Dès lors, l'injection monétaire a un
caractère asymétrique qui produit des effets réels. En
effet, l'injection monétaire provoque une anticipation de hausse des
prix. Pour les agents à la banque le niveau d'encaisses réelles
reste inchangé, de même que leur consommation réelle. Pour
les agents hors banque qui ne peuvent augmenter leurs encaisses nominales,
l'injection monétaire se traduit par une réduction de leurs
encaisses réelles, donc de leur consommation réelle.
Le surcroît d'épargne réelle ainsi
dégagée finance l'investissement réel, et l'ajustement
opère via une réduction du taux d'intérêt
réel. Cependant, le taux d'intérêt n'est pas le seul prix
relatif par lequel la politique monétaire transmet ses impulsions.
Considérons un monde à quatre actifs, la
monnaie, les obligations à court terme, les obligations à long
terme et les actions, définissant trois prix relatifs. Si la banque
centrale accroît la base monétaire, les agents disposent
d'encaisses supérieures au niveau désiré.
Cette richesse supplémentaire est
dépensée sur le marché des titres, mais surtout sur le
marché du capital pour les monétaristes.
Les prix des obligations et du capital augmentent. En faisant
appel au « ratio q de Tobin », une politique
monétaire expansive accroît la demande d'actions, ce qui augmente
leur prix, réduit le coût du capital, et partant augmente
l'investissement des entreprises.
Si une appréciation des actions accroît
l'investissement via le ratio q de Tobin, elle entraîne
également une revalorisation de la richesse privée, ce qui
entraîne une consommation croissante et une demande finale plus
importante.
De plus en plus, certaines études tentent de souligner
une participation importante des taux de change dans la transmission de la
politique monétaire. Comme pour le taux d'intérêt, la
distinction entre taux de change nominal et réel est cruciale.

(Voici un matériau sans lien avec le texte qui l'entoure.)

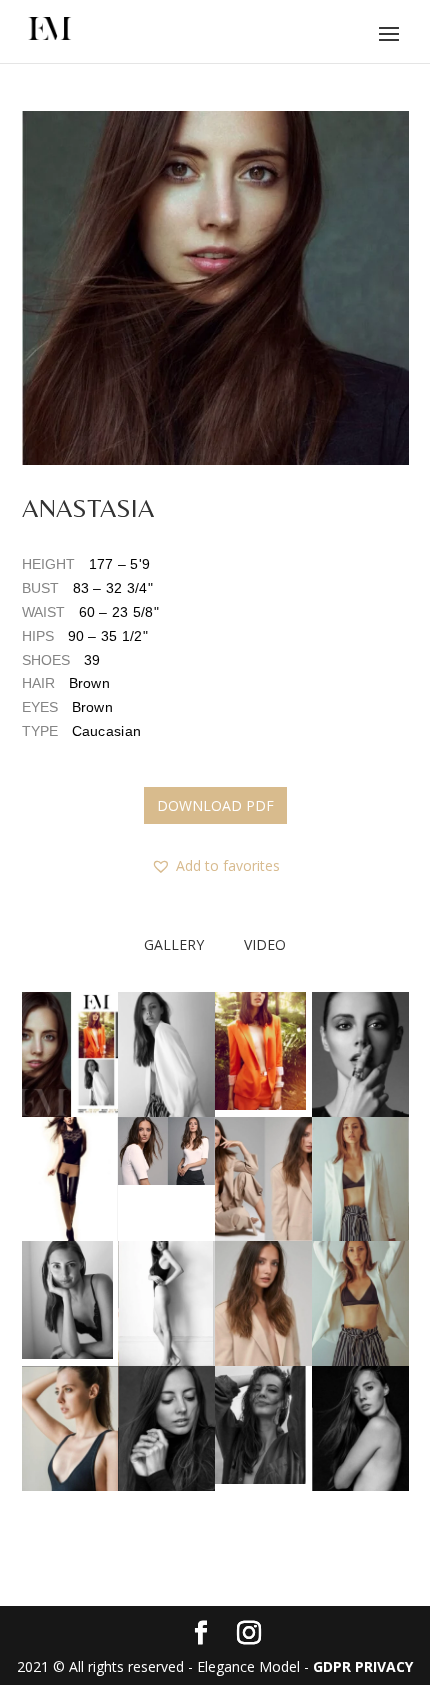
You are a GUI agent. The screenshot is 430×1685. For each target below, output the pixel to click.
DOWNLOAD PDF (215, 805)
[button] (215, 288)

En effet, des rigidités nominales, affectant des
variables internes (salaires, taux de change nominal, prix nationaux),
entraînent un sur-ajustement du taux de change réel (Taylor
(1993)). Dès lors, ces rigidités amplifient l'impulsion
monétaire initiale: l'effet de liquidité relançant la
demande interne est complété par un sur-ajustement du taux de
change réel tirant la demande étrangère.
Le canal du crédit peut aussi expliquer la
non-neutralité de la monnaie. Certes, il serait absurde de contester que
les prix relatifs des actifs propagent les impulsions monétaires, mais
de nombreux économistes ont souligné la discordance entre le
caractère modéré des chocs initiaux et l'ampleur parfois
démesurée des cycles réels (Christiano, Eichenbaum et
Evans (1998), Bernanke et Gertler (1992)).
Ces phénomènes appellent des explications
alternatives ou au moins complémentaires, qui reposent sur une
hypothèse commune: les imperfections constatées sur le
marché financier propagent et amplifient les effets des prix
relatifs.
D'une part, l'information asymétrique rend les
financements internes et externes imparfaitement substituables. D'autre part,
les différentes formes de finance externe, notamment le crédit
bancaire et l'endettement obligataire, ont une substituabilité
imparfaite, tant pour les emprunteurs que pour les prêteurs.